Every year, we spend more money and time combatting the dark forces of cyber space: state-sponsored operatives, organized crime rings, and super-hackers armed with black-ops tech. The attack methods mutate constantly, growing more cancerous and damaging. Massive data breaches and their ripple effects compel organizations of every kind to grapple with risk and security at a more fundamental level.

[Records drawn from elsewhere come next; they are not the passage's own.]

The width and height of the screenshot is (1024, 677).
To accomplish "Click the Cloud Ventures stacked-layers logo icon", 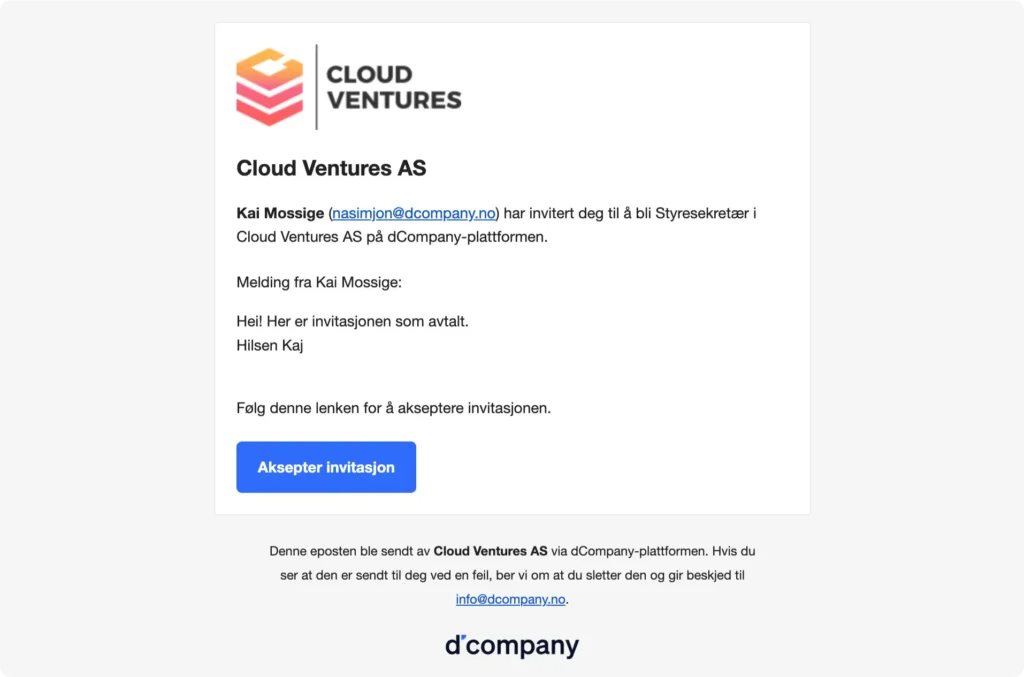I will coord(269,87).
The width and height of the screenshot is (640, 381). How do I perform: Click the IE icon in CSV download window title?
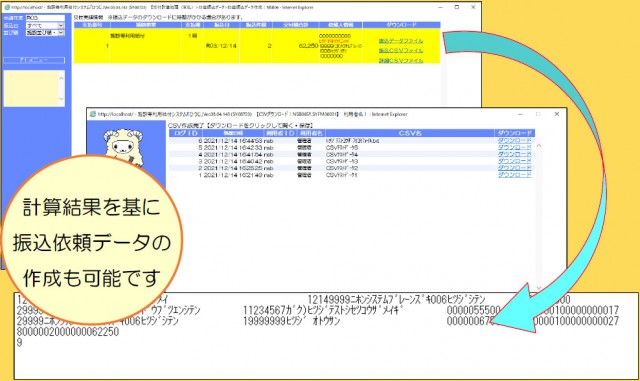pos(93,114)
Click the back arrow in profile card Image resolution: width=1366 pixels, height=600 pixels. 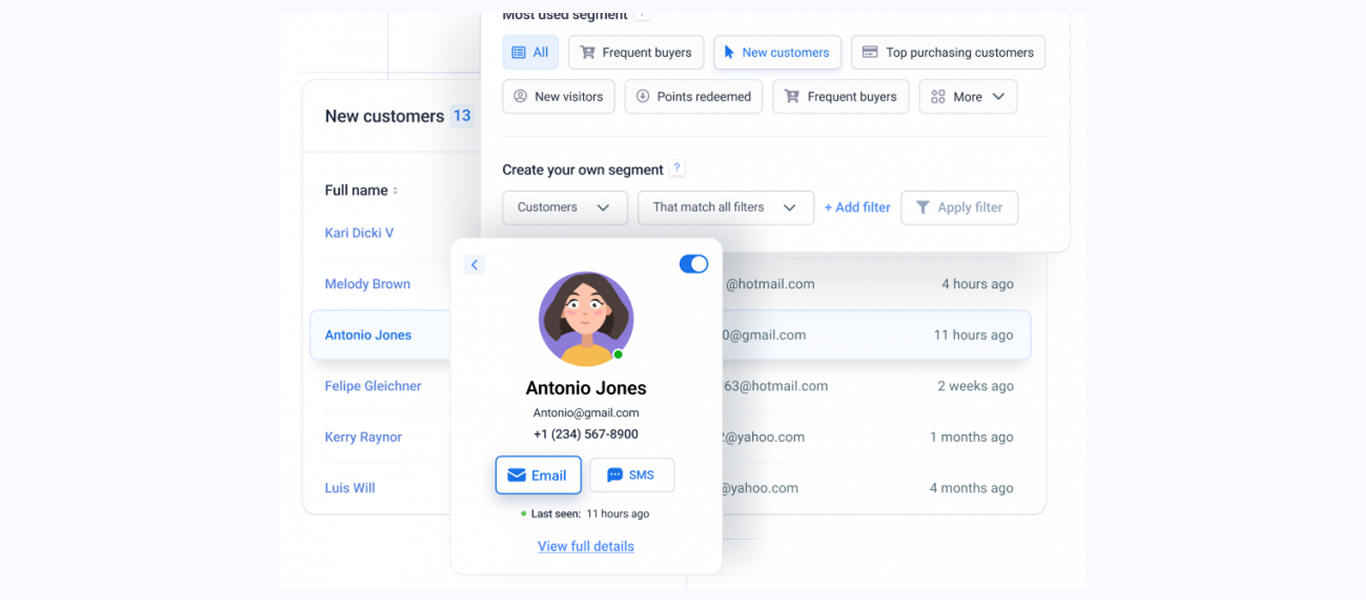[x=474, y=265]
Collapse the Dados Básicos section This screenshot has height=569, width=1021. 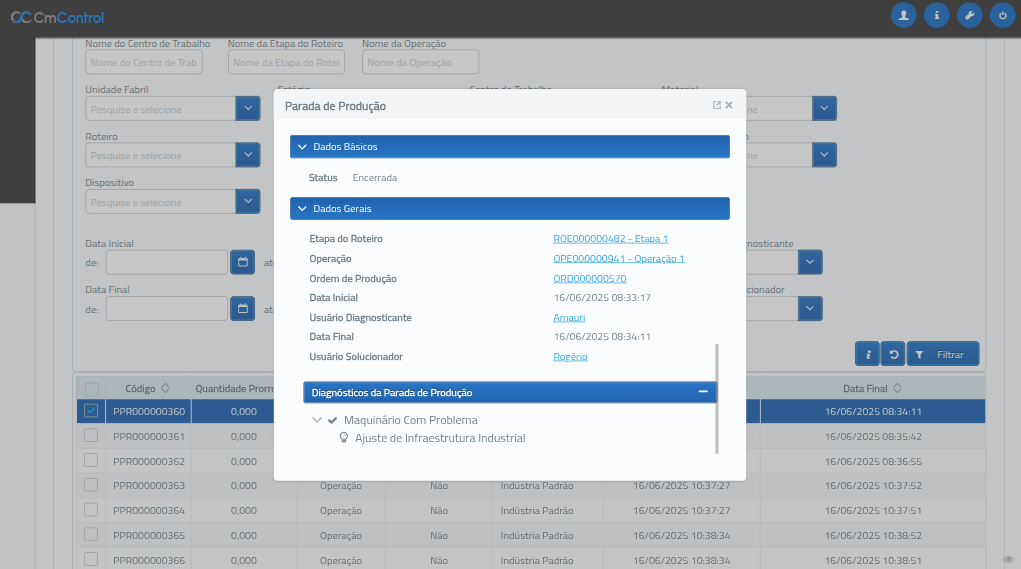point(302,147)

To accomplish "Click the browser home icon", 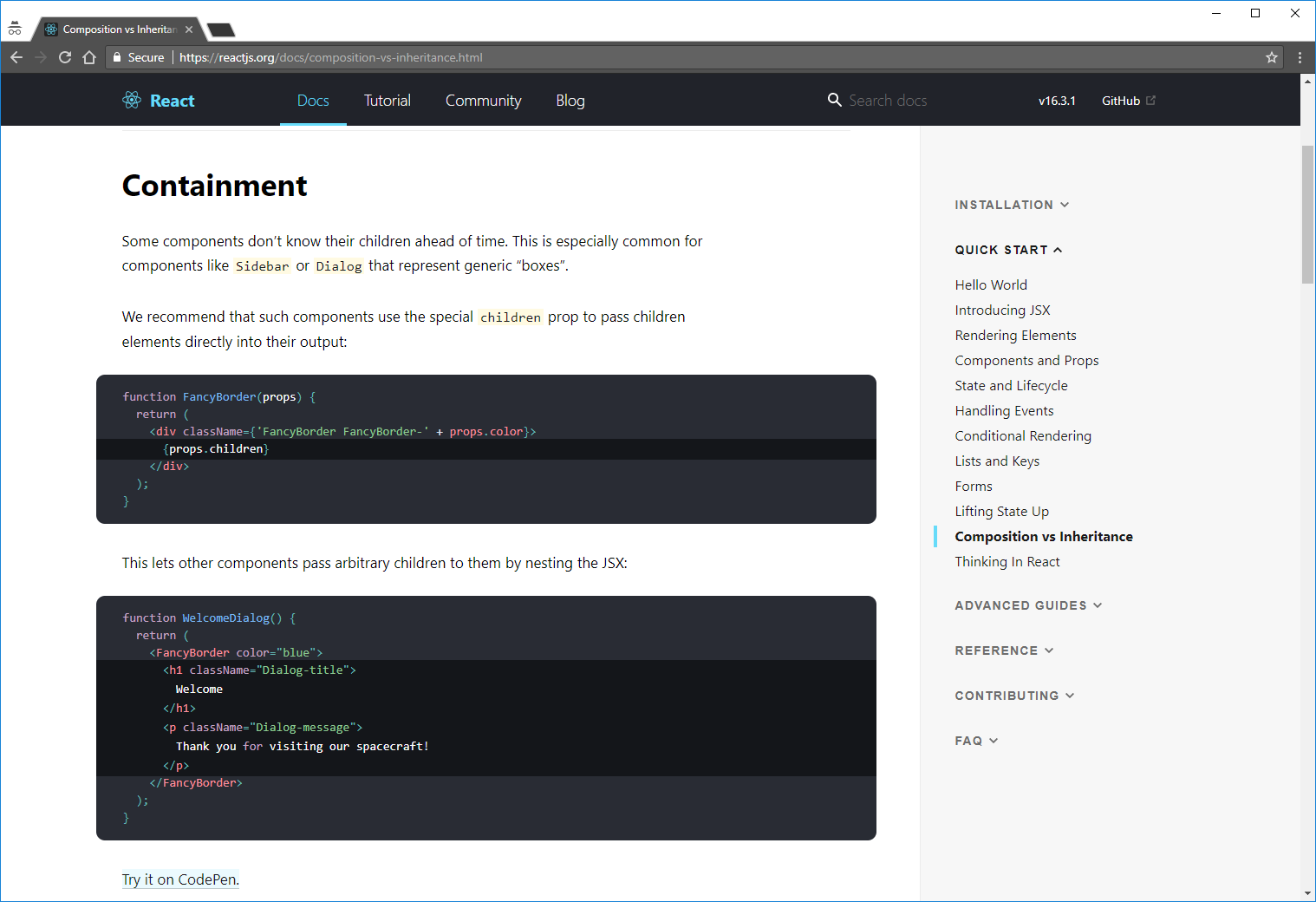I will point(89,57).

The harm done to brand reputation can be long lasting and hard to control. Breached companies are liable for significant restitution to customers and suppliers, face closer scrutiny and higher fines from regulators, and often struggle with sudden drop in sales or loss of business. The appearance of negligence, repeat attacks or unpredictable fallout from a breach can significantly unravel public goodwill that took decades to build. The trust dynamic that exists amongst suppliers, customers and partners is a high-profile target for cybercriminals and hacktivists.
Board Involvement
Information risk must be elevated to a board-level issue and given the same attention afforded to other risk management practices. Organizations face a daunting array of challenges interconnected with cybersecurity: the insatiable appetite for speed and agility, the growing dependence on complex supply chains, and the rapid emergence of new technologies. Cybersecurity chiefs must drive collaboration across the entire enterprise, bringing business and marketing needs into alignment with IT strategy. IT must transform the security conversation so it will resonate with leading decision-makers while also supporting the organization’s business objectives.
Resilience is Vital
Every organization must assume they will eventually incur severe impacts from unpredictable cyber threats. Planning for resilient incident response in the aftermath of a breach is imperative. Traditional risk management is insufficient. It’s important to learn from the cautionary tales of past breaches, not only to build better defenses, but also better responses. Business, government and personal security are now so interconnected, resilience is important to withstanding direct attacks as well as the ripple effects that pass through interdependent systems.
I strongly urge organizations to establish a crisis management plan that includes the formation of a Cyber Resilience Team. This team, made up of experienced security professionals, should be charged with thoroughly investigating each incident and ensuring that all relevant players communicate effectively. This is the only way a comprehensive and collaborative recovery plan can be implemented in a timely fashion.
Today’s most cyber-resilient organizations are appointing a coordinator (e.g., Director of Cybersecurity or a Chief Digital Officer) to oversee security operations and to apprise the board of its related responsibilities. The new legal aspects of doing business in cyberspace put more pressure on the board and C-suite. For example, an enterprise that cannot prove compliance with HIPAA regulations could incur significant damages even in the absence of a breach, or face more severe penalties after a successful attack.
Next Steps
We no longer hide behind impenetrable walls, but operate as part of an interconnected whole. The strength to absorb the blows and forge ahead is essential to competitive advantage and growth, in cyberspace and beyond.
Here is a quick recap of the next steps that businesses should implement to better prepare themselves:
- Re-assess the risks to your organization and its information from the inside out. Operate on the assumption that your organization is a target and will be breached.
- Revise cybersecurity arrangements: implement a cyber-resilience team and rehearse your recovery plan.
- Focus on the basics: people and technology
- Prepare for the future: to minimize risk and brand damage, be proactive about security in every business initiative.